■ **YOUR INSTRUCTIONS**
Find and copy every line in the records that includes the string "agent".

■ **MATERIALS PROVIDED**
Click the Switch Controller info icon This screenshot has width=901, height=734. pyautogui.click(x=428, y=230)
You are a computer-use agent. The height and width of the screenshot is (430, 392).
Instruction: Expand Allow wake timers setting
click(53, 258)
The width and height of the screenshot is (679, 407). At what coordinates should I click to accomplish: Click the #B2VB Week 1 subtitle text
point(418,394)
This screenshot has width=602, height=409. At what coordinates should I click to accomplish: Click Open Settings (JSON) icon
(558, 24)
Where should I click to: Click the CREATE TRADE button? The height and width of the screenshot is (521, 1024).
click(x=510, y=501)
* * *
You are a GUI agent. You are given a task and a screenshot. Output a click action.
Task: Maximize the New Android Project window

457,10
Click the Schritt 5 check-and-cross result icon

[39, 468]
==
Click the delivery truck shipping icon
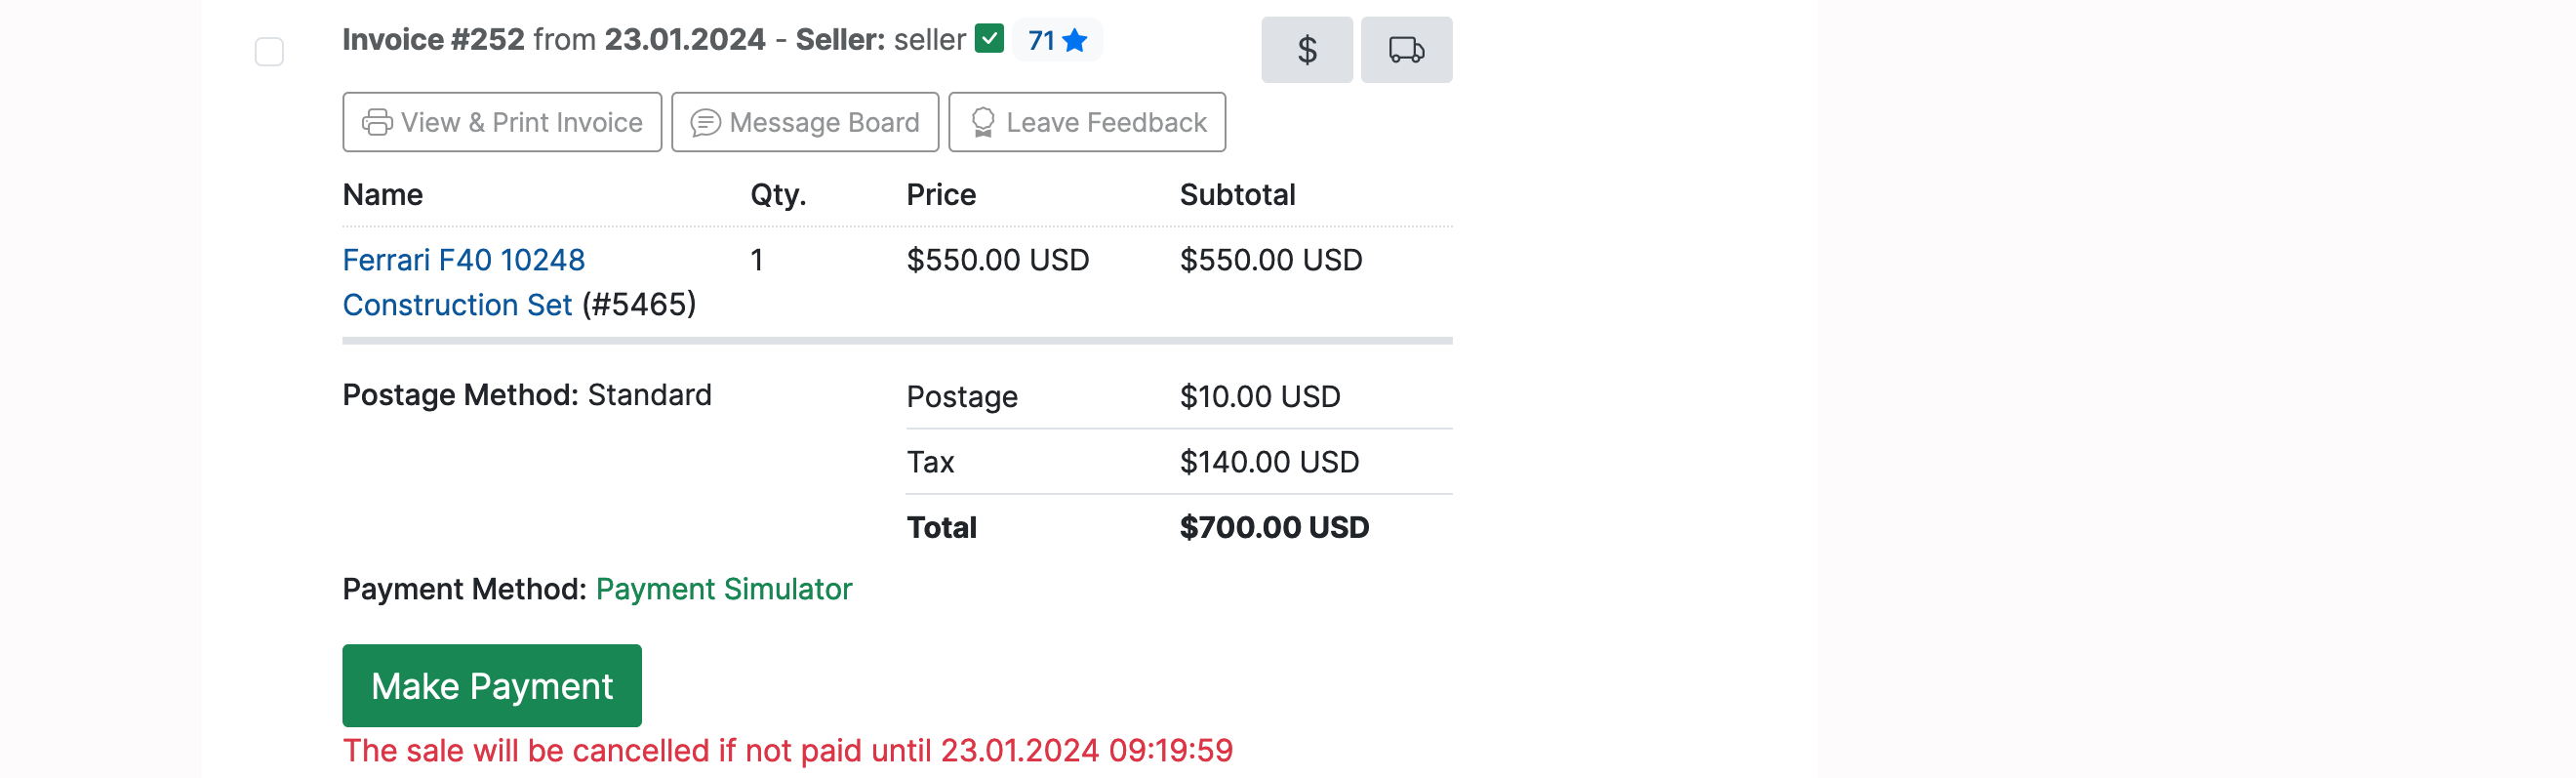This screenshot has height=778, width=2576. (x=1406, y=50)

■ **REPLY TO THE TASK**
You are a computer-use agent. The height and width of the screenshot is (430, 392).
You are a GUI agent. You are given a task and a screenshot. Output a click action.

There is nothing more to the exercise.